Atlas Metalworks in 2018. Photo by Danny Fulgencio

The 91-year-old Atlas Metalworks building on Singleton Boulevard represents the expansion of industrial real estate after modern levees were built to protect West Dallas.

El Fenix on Colorado Boulevard, built in 1948, is where every school and social club in Oak Cliff held lunches and awards ceremonies for decades.

Those two properties are amid a list of seven that make up Preservation Dallas’ “Most Endangered Historic Places.”

The list also includes Dallas ISD schools that are at risk because of a district plan to demolish and replace 17 schools. The ones in Oak Cliff and West Dallas are W.H. Atwell Law Academy, Dallas Environmental Science Academy, Lenore Kirk Hall Elementary, George Peabody Elementary and Elisha M. Pease Elementary.

Other locations on the list include Deep Ellum, Longhorn Ballroom, Mrs. Baird’s Bread Co. building and historic features of Reverchon Park, including the century-old ballpark.

“This list is a roadmap for advocacy, education and development of programs in the preservation community to hopefully address the needs of these endangered places,” says Preservation Dallas Executive Director David Preziosi. “They are important to the history and fabric of Dallas, and if we lose them, they are gone forever.”

A developer has plans to build an 8-story apartment complex on the site of El Fenix, which made the Oak Cliff Advocate’s “Architecture At Risk” list in 2018. It was the second El Fenix ever built after the one Downtown, which is also for sale. A restaurant group bought El Fenix in 2008. That company also owns the former Polar Bear Ice Cream, which recently suffered demolition by neglect.

- _Given task A_:
From the article on endangered Dallas landmarks, reproduce verbatim the part that opens with the words containing "El Fenix on" and closes with "the century-old ballpark.".
- _Given task B_:
Answer these from the article on endangered Dallas landmarks:
(i) In what year was El Fenix on Colorado Boulevard built?
(ii) How many schools does the Dallas ISD plan to demolish and replace?
(iii) How many stories tall is the apartment complex a developer plans for the El Fenix site?
- _Given task C_:
Decide whether each statement agrees with the article on endangered Dallas landmarks. Answer yes or no, and quote the words that settle it.
(i) The Atlas Metalworks building stands on Singleton Boulevard.
(ii) The Preservation Dallas list names ten places.
(iii) A restaurant group bought El Fenix in 2018.

- _Given information_:
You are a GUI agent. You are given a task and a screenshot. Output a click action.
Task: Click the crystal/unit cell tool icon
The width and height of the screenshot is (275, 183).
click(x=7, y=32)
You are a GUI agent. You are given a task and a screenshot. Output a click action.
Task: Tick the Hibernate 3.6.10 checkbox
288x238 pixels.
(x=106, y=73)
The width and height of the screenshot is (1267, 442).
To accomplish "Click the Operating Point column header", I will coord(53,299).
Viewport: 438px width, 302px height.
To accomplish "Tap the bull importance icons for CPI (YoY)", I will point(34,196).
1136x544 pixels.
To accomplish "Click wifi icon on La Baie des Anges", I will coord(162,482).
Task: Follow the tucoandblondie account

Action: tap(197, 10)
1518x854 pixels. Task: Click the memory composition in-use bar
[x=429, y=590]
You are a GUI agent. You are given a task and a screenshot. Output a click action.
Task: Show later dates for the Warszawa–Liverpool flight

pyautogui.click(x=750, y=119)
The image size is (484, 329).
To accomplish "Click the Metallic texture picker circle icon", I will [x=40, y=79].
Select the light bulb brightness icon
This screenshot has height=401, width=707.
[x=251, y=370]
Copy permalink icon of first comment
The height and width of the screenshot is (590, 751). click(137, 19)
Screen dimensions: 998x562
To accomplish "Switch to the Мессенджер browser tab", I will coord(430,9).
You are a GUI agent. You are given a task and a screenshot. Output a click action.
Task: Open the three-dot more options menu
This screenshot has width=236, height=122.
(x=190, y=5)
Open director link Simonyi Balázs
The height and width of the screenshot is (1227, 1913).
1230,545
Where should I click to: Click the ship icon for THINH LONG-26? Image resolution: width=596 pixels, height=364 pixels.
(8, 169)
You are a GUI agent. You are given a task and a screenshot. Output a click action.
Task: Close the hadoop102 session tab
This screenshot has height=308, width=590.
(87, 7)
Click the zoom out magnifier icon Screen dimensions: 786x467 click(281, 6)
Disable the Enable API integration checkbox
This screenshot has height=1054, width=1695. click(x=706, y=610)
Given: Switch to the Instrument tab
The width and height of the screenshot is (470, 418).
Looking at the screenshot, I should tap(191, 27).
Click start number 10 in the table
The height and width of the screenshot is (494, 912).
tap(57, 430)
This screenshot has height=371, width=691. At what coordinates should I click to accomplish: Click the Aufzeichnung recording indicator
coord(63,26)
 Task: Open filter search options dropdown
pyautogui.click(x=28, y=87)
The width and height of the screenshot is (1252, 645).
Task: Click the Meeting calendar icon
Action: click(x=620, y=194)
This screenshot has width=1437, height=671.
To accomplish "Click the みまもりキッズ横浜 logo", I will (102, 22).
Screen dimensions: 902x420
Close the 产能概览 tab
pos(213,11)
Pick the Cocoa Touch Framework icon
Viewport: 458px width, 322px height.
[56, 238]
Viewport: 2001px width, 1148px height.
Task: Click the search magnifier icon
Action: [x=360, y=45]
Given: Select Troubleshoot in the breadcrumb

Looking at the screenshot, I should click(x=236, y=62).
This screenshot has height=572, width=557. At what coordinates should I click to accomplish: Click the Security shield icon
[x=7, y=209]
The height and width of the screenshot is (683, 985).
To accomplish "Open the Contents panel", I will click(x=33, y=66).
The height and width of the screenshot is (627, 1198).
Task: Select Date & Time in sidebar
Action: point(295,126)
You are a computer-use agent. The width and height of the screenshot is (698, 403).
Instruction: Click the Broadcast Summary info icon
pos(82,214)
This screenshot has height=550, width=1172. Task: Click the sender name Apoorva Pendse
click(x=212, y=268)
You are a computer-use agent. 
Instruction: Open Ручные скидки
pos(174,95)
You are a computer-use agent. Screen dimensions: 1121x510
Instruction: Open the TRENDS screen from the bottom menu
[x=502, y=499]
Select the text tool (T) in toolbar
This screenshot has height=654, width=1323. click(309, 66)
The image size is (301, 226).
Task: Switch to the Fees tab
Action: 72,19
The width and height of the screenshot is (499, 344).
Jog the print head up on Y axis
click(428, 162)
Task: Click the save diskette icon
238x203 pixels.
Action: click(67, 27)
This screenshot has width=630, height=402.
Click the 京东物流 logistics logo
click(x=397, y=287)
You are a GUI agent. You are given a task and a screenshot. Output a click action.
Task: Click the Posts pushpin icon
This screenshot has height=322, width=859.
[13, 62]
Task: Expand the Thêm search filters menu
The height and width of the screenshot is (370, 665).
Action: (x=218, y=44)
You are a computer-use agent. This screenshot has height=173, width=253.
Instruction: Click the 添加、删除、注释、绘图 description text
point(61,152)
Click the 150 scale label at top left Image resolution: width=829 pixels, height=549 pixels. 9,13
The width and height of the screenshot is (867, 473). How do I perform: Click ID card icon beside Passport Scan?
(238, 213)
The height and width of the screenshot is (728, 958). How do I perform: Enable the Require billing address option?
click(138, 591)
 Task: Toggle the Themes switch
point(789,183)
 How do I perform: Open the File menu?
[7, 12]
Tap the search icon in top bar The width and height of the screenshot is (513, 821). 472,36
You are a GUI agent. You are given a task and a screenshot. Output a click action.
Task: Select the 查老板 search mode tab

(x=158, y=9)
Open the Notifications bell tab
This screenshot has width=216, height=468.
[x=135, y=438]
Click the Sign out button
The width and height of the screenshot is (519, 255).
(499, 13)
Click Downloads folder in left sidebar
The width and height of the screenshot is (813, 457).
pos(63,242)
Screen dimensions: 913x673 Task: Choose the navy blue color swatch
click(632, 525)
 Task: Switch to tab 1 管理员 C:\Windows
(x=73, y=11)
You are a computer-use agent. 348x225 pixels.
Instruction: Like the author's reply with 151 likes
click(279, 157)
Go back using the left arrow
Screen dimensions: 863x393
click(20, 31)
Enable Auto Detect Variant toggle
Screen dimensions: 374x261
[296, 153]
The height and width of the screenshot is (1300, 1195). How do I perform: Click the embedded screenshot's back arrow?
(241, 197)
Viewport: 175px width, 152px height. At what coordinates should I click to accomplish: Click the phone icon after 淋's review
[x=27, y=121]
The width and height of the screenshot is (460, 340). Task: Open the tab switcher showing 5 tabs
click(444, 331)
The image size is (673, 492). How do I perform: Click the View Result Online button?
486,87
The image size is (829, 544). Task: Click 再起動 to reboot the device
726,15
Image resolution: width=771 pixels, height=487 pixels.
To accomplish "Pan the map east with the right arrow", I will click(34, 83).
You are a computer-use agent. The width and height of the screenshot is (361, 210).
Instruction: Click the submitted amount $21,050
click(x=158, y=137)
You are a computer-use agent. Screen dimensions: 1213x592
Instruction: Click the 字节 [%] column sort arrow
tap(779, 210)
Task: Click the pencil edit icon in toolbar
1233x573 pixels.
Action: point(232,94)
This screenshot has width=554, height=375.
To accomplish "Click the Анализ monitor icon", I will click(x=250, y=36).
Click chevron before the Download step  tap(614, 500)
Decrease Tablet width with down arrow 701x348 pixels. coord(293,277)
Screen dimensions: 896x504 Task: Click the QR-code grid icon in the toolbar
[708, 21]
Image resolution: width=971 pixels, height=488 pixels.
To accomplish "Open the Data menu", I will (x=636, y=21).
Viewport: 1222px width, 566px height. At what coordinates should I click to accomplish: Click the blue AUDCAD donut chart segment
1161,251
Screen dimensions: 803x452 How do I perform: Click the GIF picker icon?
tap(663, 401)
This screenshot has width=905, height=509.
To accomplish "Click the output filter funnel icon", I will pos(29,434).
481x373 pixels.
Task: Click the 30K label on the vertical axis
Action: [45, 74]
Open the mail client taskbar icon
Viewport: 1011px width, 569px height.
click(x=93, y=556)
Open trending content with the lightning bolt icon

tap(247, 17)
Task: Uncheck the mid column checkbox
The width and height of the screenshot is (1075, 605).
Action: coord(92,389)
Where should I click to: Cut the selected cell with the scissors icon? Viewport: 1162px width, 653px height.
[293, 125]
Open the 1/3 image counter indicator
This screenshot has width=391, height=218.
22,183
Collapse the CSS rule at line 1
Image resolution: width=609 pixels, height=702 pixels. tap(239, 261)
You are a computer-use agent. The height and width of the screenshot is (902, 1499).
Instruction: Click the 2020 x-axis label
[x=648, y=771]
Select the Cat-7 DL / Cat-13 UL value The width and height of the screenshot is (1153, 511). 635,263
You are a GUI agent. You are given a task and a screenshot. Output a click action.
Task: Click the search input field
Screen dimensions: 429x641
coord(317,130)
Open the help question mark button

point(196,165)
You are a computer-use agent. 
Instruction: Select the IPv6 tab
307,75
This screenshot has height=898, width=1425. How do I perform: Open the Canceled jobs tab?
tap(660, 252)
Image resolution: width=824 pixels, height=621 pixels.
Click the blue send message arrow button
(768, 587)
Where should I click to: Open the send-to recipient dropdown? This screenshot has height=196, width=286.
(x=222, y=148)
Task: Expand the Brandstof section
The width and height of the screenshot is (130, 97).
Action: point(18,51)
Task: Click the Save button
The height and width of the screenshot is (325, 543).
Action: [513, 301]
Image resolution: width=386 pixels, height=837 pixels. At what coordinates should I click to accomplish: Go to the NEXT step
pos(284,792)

- _Exercise solution A_:
El Fenix on Colorado Boulevard, built in 1948, is where every school and social club in Oak Cliff held lunches and awards ceremonies for decades.

Those two properties are amid a list of seven that make up Preservation Dallas’ “Most Endangered Historic Places.”

The list also includes Dallas ISD schools that are at risk because of a district plan to demolish and replace 17 schools. The ones in Oak Cliff and West Dallas are W.H. Atwell Law Academy, Dallas Environmental Science Academy, Lenore Kirk Hall Elementary, George Peabody Elementary and Elisha M. Pease Elementary.

Other locations on the list include Deep Ellum, Longhorn Ballroom, Mrs. Baird’s Bread Co. building and historic features of Reverchon Park, including the century-old ballpark.

- _Exercise solution B_:
(i) 1948
(ii) 17
(iii) 8 stories

- _Exercise solution C_:
(i) Yes: "The 91-year-old Atlas Metalworks building on Singleton Boulevard"
(ii) No: "a list of seven that make up Preservation Dallas’ “Most Endangered Historic Places.”"
(iii) No: "A restaurant group bought El Fenix in 2008."